=== Written instruction ===
Convert the rows below into a JSON list of strings, one string per line, from the line with "Where should I" through the last row, both ends included. Skip blank lines and leave the pictures out.

=== The records ===
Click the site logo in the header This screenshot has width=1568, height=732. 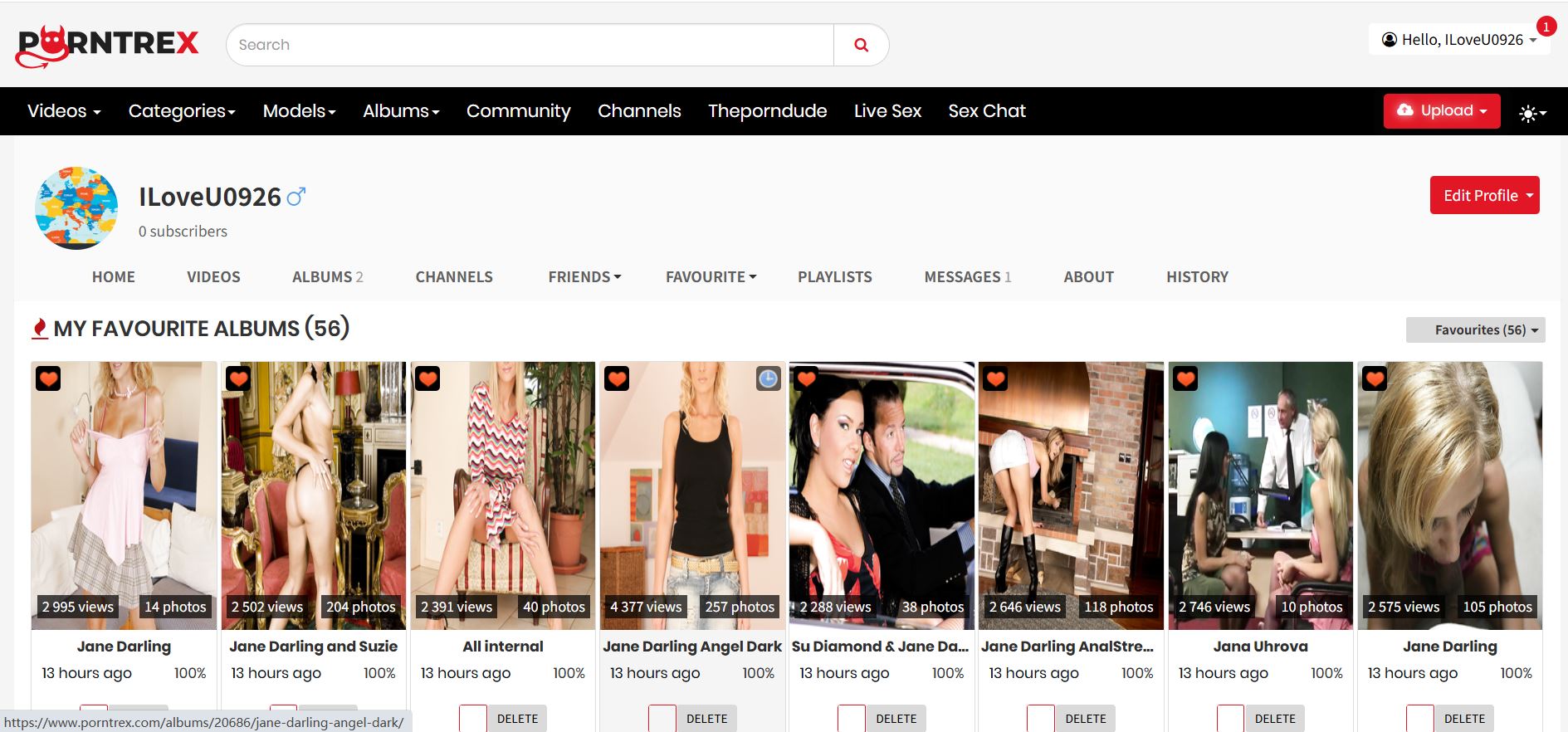click(x=108, y=45)
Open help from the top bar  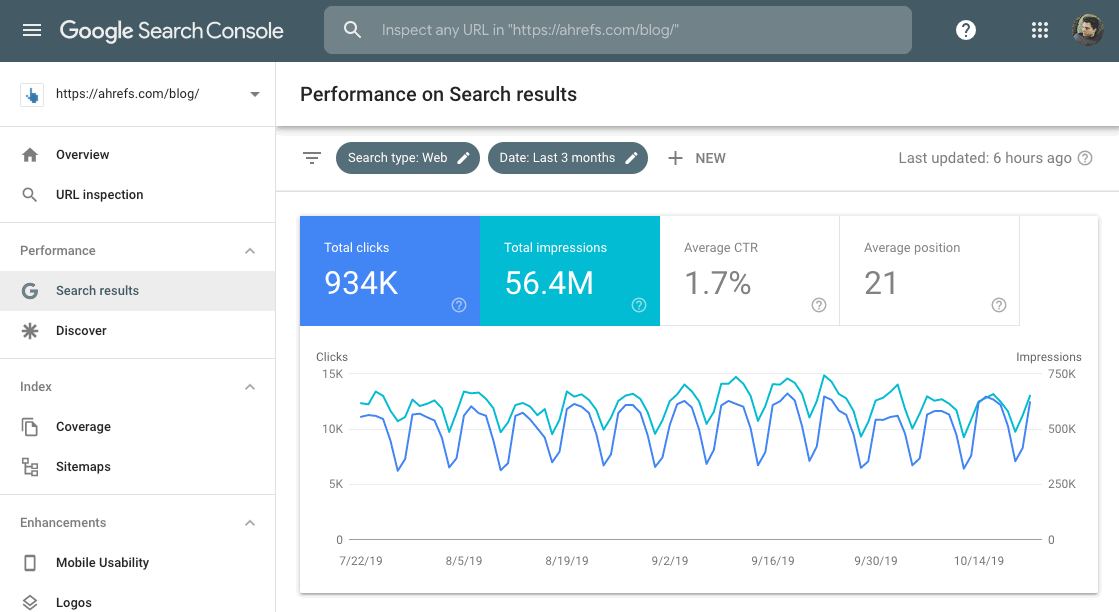point(965,29)
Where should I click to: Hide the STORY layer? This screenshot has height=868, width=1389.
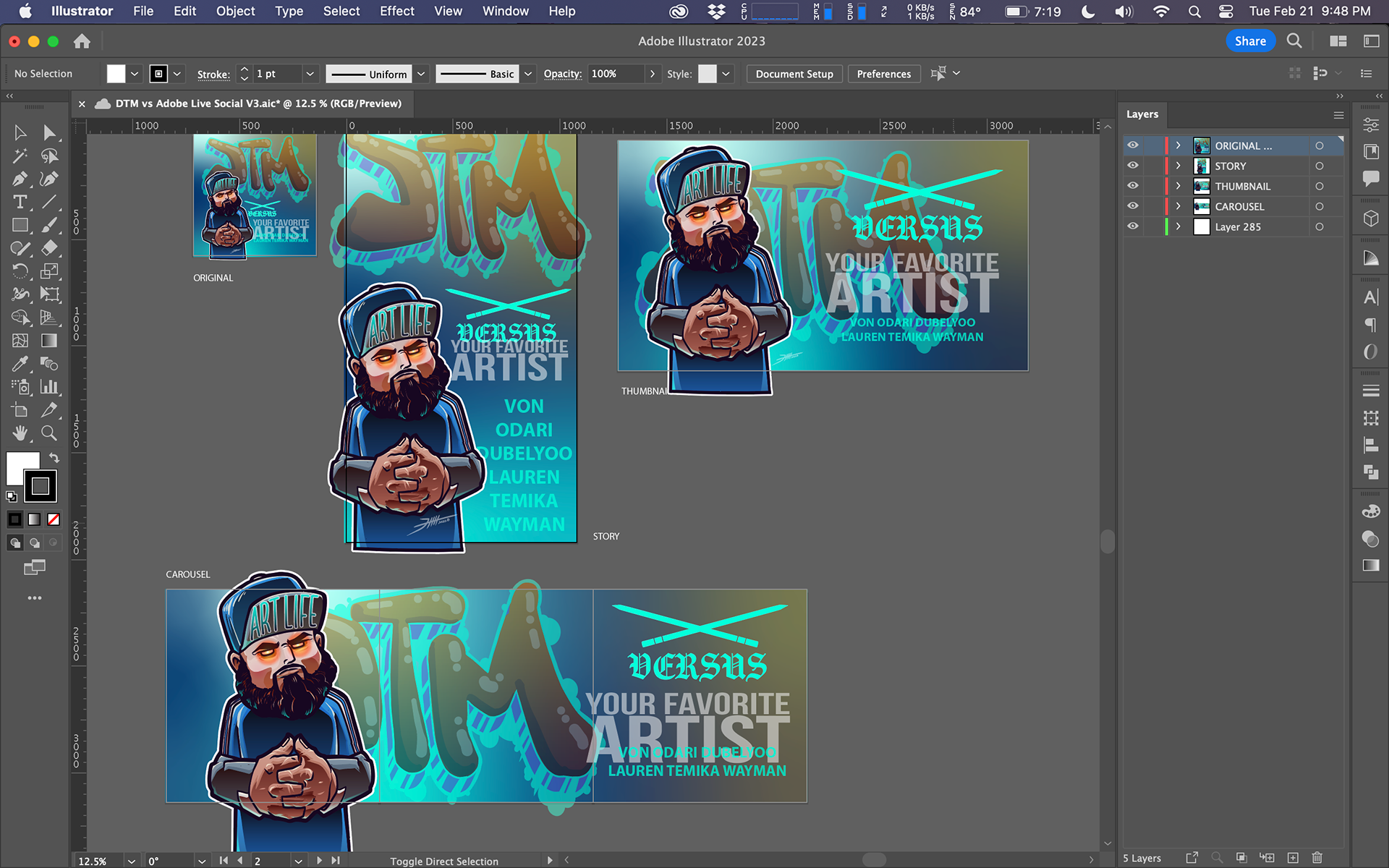1133,166
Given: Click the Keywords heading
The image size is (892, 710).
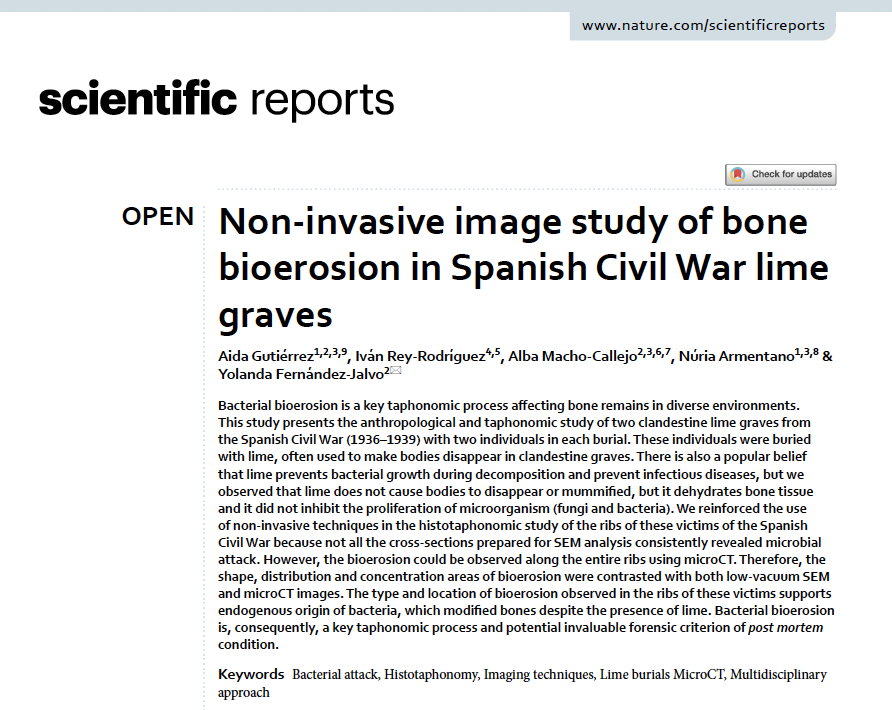Looking at the screenshot, I should pyautogui.click(x=250, y=675).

=== Completed exercise ===
[
  "Where should I click to: Hide the STORY layer? This screenshot has height=868, width=1389.",
  "1133,166",
  "Given: Click the Keywords heading",
  "The image size is (892, 710).",
  "Looking at the screenshot, I should pyautogui.click(x=250, y=675)."
]